La tendance est meilleure pour 2006. Selon l'Insee, le nombre de défaillances d'entreprises jugées en France au cours de l'année dernière est en baisse de 8,3% par rapport à 2005, à 38.573. Pour le mois de décembre 2006, ce chiffre, corrigé des variations saisonnières, s'établit à 3.007, en baisse de 5,4% par rapport au mois de novembre. La baisse est particulièrement marquée sur l'ensemble de 2006 dans le secteur des transports (-22,9%), note l'Insee dans un communiqué rendu public aujourd'hui.

En revanche, dans le monde, les défaillances d'entreprises, qui avaient connu une baisse de 17 % en 2006, devraient augmenter de 7% en 2007, en raison du ralentissement économique attendu à partir de cette année, notamment aux Etats-Unis, selon une étude publiée également aujourd'hui par l'assureur-crédit Euler Hermes.

Après la chute des défaillances en 2006, influencée en partie par un changement de législation aux Etats-Unis, le ralentissement économique amorcé en 2007 "va entraîner un risque accru pour les entreprises et une sinistralité en augmentation", estime l'assureur-crédit. Pour 2007, Euler Hermes table sur une croissance mondiale de 3,3%, contre 4% en 2006, et 3,5% en 2008.

En France, les défaillances d'entreprises devraient également repartir à la hausse avec une augmentation de 2% en 2007, après une baisse de 4,3% en 2006. Le nombre total de défaillances devrait s'établir, selon Euler Hermes, à 48.300 entreprises, contre 47.734 en 2006, un chiffre supérieur à celui enregistré par l'Insee. Pour 2008, la filiale du groupe AGF/Allianz s'attend à une évolution quasiment stable de ce chiffre à 48.400 entreprises en faillite.

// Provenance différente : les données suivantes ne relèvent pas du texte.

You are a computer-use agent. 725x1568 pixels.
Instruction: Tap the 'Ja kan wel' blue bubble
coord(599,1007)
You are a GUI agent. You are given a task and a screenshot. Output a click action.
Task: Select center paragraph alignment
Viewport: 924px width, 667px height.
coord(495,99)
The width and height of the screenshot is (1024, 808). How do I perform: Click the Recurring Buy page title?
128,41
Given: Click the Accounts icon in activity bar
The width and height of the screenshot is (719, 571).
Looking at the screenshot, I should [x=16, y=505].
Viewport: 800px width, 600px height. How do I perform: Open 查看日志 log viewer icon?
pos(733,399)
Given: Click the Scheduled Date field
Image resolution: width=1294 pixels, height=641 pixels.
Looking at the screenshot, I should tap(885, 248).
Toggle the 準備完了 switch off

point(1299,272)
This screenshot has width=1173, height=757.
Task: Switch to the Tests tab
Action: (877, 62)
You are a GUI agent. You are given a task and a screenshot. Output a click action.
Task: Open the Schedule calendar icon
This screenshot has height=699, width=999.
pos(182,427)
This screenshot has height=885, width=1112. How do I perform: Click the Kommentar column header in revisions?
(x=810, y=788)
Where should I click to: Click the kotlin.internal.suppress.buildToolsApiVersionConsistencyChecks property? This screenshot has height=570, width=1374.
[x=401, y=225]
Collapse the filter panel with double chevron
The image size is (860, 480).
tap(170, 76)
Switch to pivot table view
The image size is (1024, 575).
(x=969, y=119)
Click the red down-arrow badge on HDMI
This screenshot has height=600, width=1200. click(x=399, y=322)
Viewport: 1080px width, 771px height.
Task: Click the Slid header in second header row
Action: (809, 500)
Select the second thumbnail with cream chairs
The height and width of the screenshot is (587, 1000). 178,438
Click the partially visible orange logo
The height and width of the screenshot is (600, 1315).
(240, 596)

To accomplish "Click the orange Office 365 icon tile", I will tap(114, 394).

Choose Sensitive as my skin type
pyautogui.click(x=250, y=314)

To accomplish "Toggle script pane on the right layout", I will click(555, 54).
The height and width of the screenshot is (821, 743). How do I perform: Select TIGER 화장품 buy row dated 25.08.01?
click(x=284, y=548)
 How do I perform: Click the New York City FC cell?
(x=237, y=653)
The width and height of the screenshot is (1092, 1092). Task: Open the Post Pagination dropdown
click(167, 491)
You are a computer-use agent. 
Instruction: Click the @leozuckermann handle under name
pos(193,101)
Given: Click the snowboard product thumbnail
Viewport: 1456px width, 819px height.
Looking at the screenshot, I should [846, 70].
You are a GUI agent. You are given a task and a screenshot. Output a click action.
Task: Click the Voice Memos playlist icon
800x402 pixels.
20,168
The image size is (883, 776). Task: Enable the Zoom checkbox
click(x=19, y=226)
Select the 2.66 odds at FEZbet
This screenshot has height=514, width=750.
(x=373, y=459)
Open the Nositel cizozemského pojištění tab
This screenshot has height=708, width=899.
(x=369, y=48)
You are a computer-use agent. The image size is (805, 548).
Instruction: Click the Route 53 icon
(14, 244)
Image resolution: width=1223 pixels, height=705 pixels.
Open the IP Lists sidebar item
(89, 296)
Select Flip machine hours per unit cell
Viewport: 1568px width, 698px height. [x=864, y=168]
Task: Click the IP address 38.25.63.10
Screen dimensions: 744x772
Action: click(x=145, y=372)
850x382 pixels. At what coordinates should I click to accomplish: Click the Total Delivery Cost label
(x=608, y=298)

Selon l'assureur-crédit, la baisse enregistrée en 2006 est notamment due à l'adoption de la procédure de "conciliation amiable", dans le cadre de l'entrée en vigueur la même année de la loi de sauvegarde, une procédure (utlisée notamment par Eurotunnel) qui permet aux entreprises en cessation de paiement d'éviter le redressement judiciaire.